Recently, I’ve begun an internal inquiry into the origins of self-esteem. I, like most people, have several areas of my life where I am supremely or at least sufficiently confident. So confident in fact, that performing excellently in those ways is second nature and always fun.
But I have also long detected an underlying feeling of unease and lack of confidence in other areas. Given the right set of challenging circumstances that unease can quickly bubble over, discoloring my outlook with a patina of insecurity. Then it’s a quick slide to the robe, fuzzy socks, and several episodes of Restaurant Impossible, Kitchen Nightmares and those vixens on the Real Housewives of Hotlanta.
One of my primary life precepts is that I am a meaning-seeking being. Another is that the manifestations of my external life have a connection, in fact are a reflection of my most constant thoughts. So I have begun my inquiry into self-esteem from the premise that there is nothing more pervasive than my mental dialogue. You know, that never-ending stream of conversation that provides the soundtrack to every waking moment, or as the Buddhists call it, the monkey mind.
In her book, The Soul of Money, author and philanthropist Lynne Twist shines a spotlight on what I’ve named the “deficiency syndrome.” It’s the many ways in which we invoke that we don’t have or are not enough, which is the soil in which low self-esteem takes root. So I started paying attention to my own verbal and mental chatter, and discovered that this “deficiency syndrome” is downright insidious.
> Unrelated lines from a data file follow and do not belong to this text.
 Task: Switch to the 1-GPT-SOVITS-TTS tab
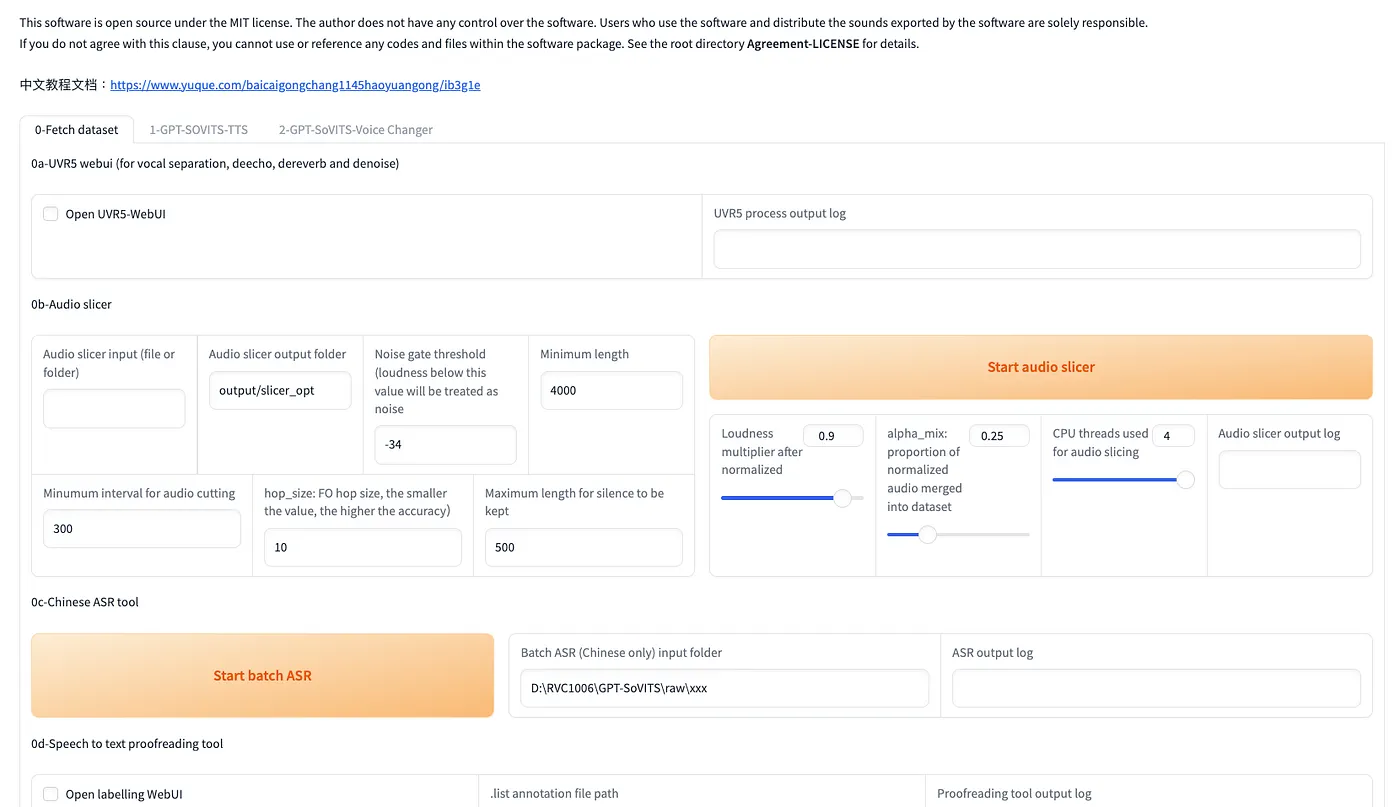(198, 129)
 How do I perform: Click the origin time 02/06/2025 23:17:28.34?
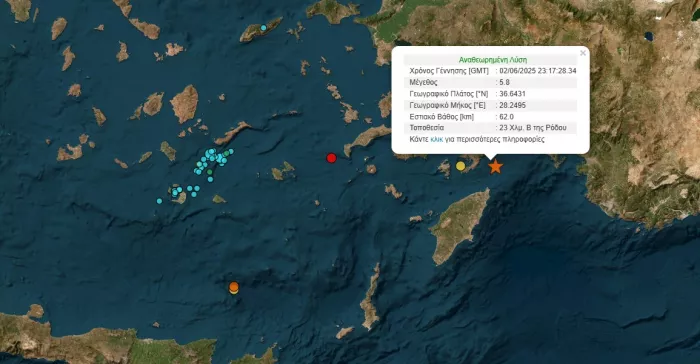(538, 71)
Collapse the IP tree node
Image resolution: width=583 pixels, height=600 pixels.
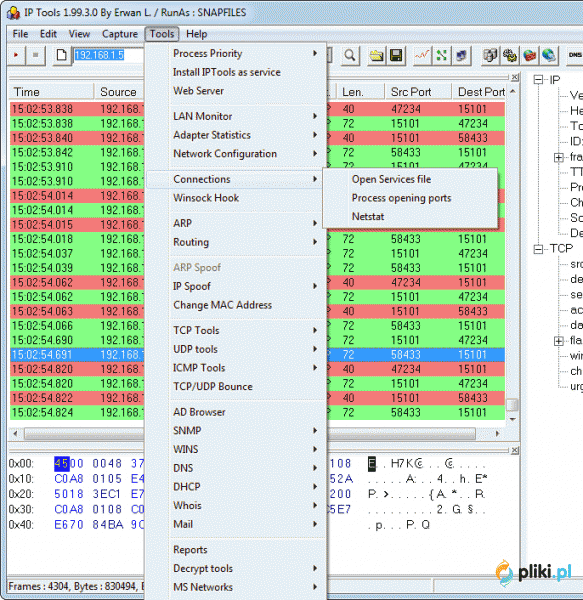(x=538, y=80)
Here are just a few of my deficit thoughts on a recent morning: I did not get enough sleep last night, it’s not warm enough outside, there’s not enough almond milk left for my granola, there’s not enough hot water left for my shower, I don’t have enough winter clothes, I don’t have enough time to exercise, and of course, I don’t have enough money for… whatever.
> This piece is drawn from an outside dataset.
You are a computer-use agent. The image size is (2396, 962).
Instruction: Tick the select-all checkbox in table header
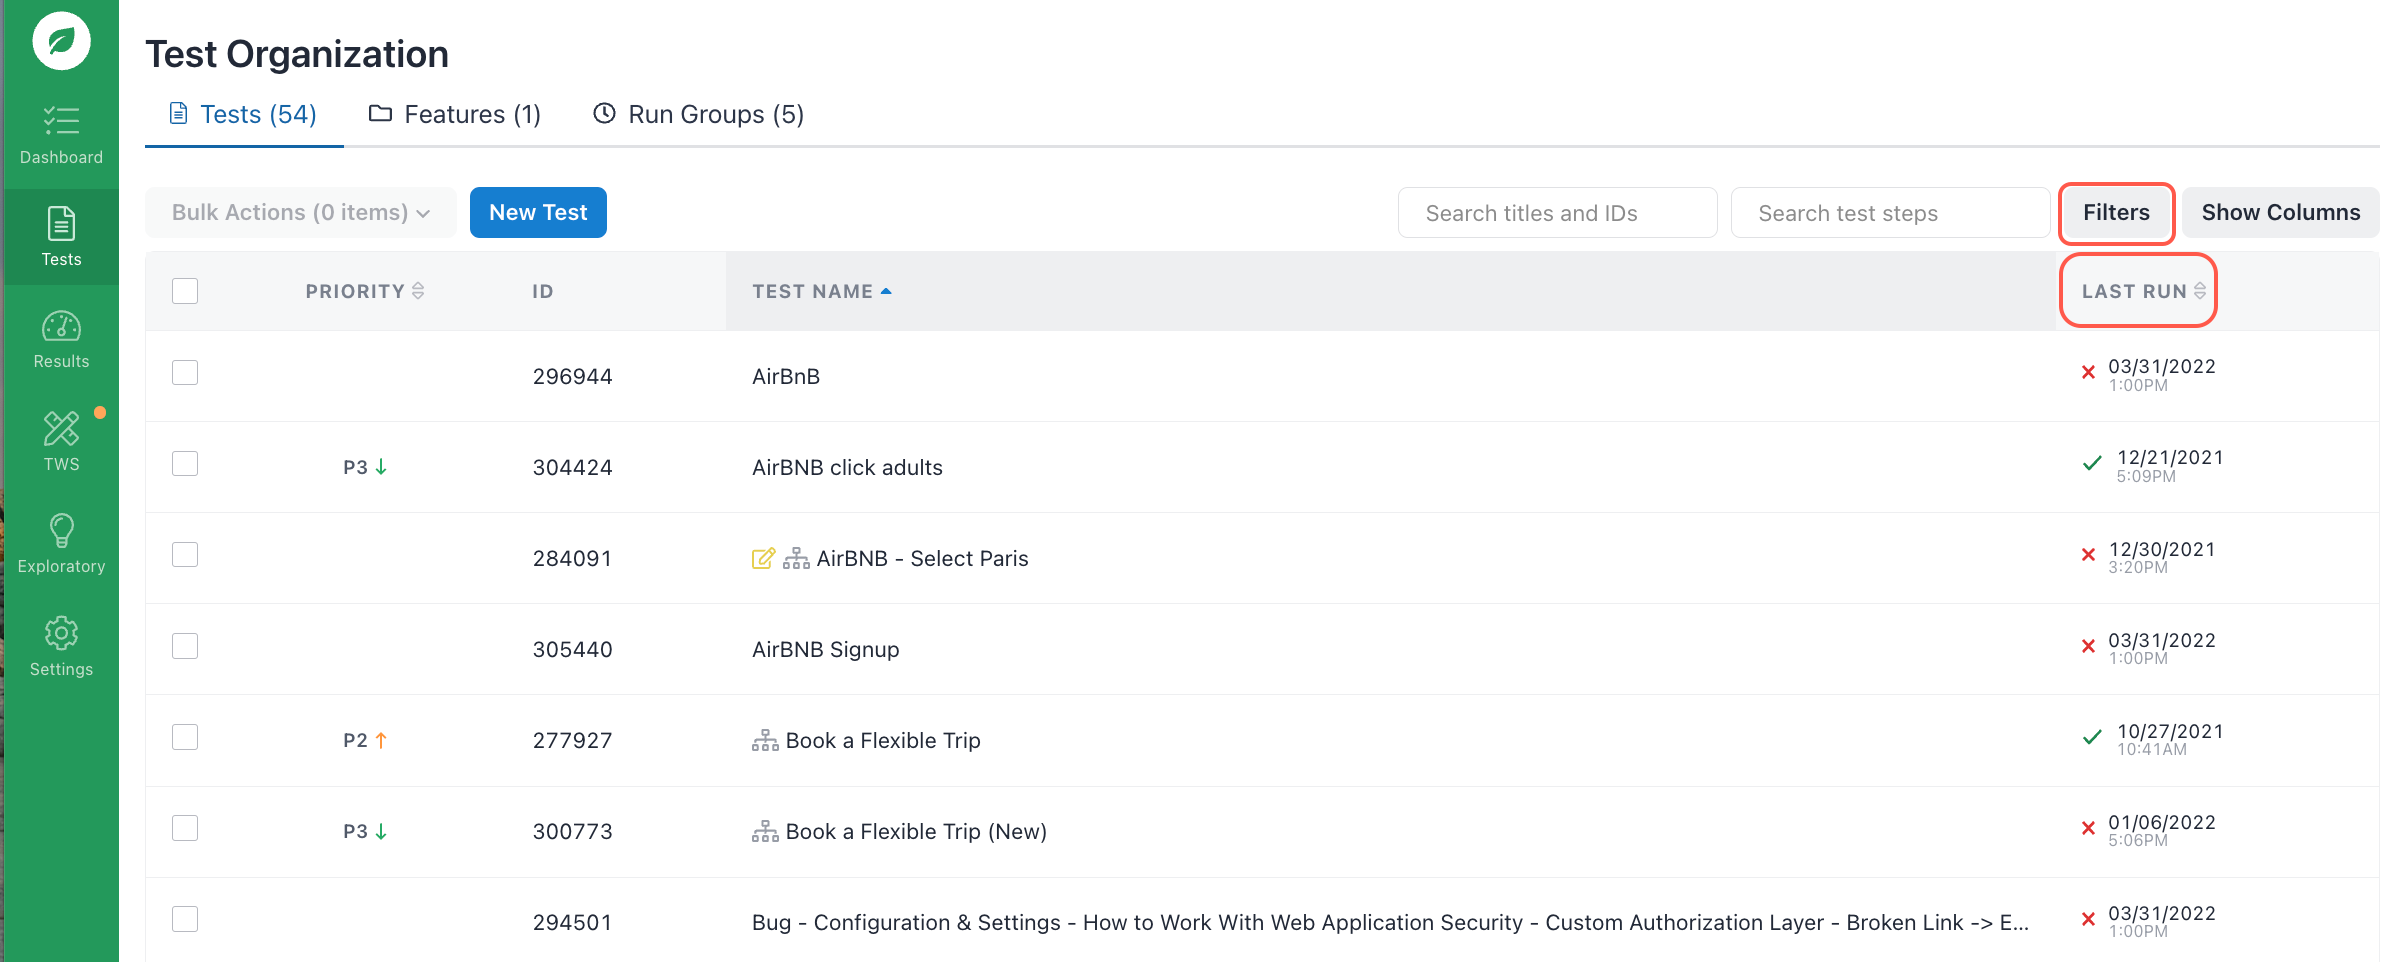click(185, 291)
Then there are all the things I don’t like, the criticizing, complaining and condemning I do in the course of a day: what that person just said or did, the way something looks, how something tastes, the weather, cleaning the litter box, what someone has on, the line at the tea shop, how long the bus is taking, the trash on my block, the men always hanging around in front of the corner bodega, how long the elevator takes, that my daughter hasn’t put away the laundry, all the junk mail we get.
If I include other versions of impatience that I frequently employ (because life just isn’t good enough as it is), such as – I’m so tired of, I so am sick of, what a pain in the a**, WTF, and various exasperated sighs – it’s no wonder I have been struggling with keeping an uplifting frame of mind. I sabotage myself at every turn.
Sibyl Chavis, who has a website called the Possibility of Today, has a Complaint Free Pledge. I have taken it, and I will begin monitoring my thoughts by making a mark in a notepad every time I find myself swimming in the sea of deficiency… which is sometimes as soon as I wake up, Lord help me. Frankly, I’ll need to keep the notepad in my hands at all times!
But I know that the first step to changing my world is simply noticing my thoughts. And so this most important diet begins. Care to join me?
COMPLAINT FREE PLEDGE
I pledge to take the Complaint Free Challenge and to do everything I can to stop complaining. I will do my part and focus on reducing the number of times I complain each day until I eventually end all complaining. I will be aware of the thoughts that go through my mind and make certain that I do all I can to stop making negative statements and start seeing the blessing in everything.